*** Opening of INFORMATION ***

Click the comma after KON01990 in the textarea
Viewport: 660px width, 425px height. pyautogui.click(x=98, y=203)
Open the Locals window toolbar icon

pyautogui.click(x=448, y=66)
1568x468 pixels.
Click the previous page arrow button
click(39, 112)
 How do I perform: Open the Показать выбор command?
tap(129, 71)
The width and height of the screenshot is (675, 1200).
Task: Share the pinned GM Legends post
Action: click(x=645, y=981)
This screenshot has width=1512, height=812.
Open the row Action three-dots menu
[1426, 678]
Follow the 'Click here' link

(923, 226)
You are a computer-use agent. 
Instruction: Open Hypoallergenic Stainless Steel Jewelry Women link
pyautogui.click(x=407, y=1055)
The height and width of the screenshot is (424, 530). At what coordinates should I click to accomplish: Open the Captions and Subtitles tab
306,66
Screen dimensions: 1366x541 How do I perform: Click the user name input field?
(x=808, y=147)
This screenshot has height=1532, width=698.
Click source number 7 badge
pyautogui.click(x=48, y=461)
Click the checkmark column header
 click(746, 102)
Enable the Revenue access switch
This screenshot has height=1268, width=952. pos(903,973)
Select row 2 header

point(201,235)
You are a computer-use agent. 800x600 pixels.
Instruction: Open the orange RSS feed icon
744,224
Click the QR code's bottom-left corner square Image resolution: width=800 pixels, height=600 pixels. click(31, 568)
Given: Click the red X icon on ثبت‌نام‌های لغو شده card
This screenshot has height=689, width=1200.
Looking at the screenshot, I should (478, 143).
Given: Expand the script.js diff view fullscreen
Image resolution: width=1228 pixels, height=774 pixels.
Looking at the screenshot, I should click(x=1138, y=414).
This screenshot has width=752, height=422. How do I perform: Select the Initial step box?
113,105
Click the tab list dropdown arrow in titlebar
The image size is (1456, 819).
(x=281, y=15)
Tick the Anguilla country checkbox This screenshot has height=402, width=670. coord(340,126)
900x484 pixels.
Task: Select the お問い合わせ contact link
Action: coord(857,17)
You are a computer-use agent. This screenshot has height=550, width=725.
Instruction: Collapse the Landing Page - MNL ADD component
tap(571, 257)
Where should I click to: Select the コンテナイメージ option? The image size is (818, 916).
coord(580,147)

*** Close of INFORMATION ***

■ **PROBLEM TO WORK ON**
Each entry above needs to be output exactly.

■ **TASK RESPONSE**
Click the comma after KON01990 in the textarea
Viewport: 660px width, 425px height. pyautogui.click(x=98, y=203)
Open the Locals window toolbar icon

pyautogui.click(x=448, y=66)
1568x468 pixels.
Click the previous page arrow button
click(39, 112)
 How do I perform: Open the Показать выбор command?
tap(129, 71)
The width and height of the screenshot is (675, 1200).
Task: Share the pinned GM Legends post
Action: click(x=645, y=981)
This screenshot has width=1512, height=812.
Open the row Action three-dots menu
[1426, 678]
Follow the 'Click here' link

(923, 226)
You are a computer-use agent. 
Instruction: Open Hypoallergenic Stainless Steel Jewelry Women link
pyautogui.click(x=407, y=1055)
The height and width of the screenshot is (424, 530). At what coordinates should I click to accomplish: Open the Captions and Subtitles tab
306,66
Screen dimensions: 1366x541 How do I perform: Click the user name input field?
(x=808, y=147)
This screenshot has height=1532, width=698.
Click source number 7 badge
pyautogui.click(x=48, y=461)
Click the checkmark column header
 click(746, 102)
Enable the Revenue access switch
This screenshot has height=1268, width=952. pos(903,973)
Select row 2 header

point(201,235)
You are a computer-use agent. 800x600 pixels.
Instruction: Open the orange RSS feed icon
744,224
Click the QR code's bottom-left corner square Image resolution: width=800 pixels, height=600 pixels. click(31, 568)
Given: Click the red X icon on ثبت‌نام‌های لغو شده card
This screenshot has height=689, width=1200.
Looking at the screenshot, I should (478, 143).
Given: Expand the script.js diff view fullscreen
Image resolution: width=1228 pixels, height=774 pixels.
Looking at the screenshot, I should click(x=1138, y=414).
This screenshot has width=752, height=422. How do I perform: Select the Initial step box?
113,105
Click the tab list dropdown arrow in titlebar
The image size is (1456, 819).
(x=281, y=15)
Tick the Anguilla country checkbox This screenshot has height=402, width=670. coord(340,126)
900x484 pixels.
Task: Select the お問い合わせ contact link
Action: coord(857,17)
You are a computer-use agent. This screenshot has height=550, width=725.
Instruction: Collapse the Landing Page - MNL ADD component
tap(571, 257)
Where should I click to: Select the コンテナイメージ option? The image size is (818, 916).
coord(580,147)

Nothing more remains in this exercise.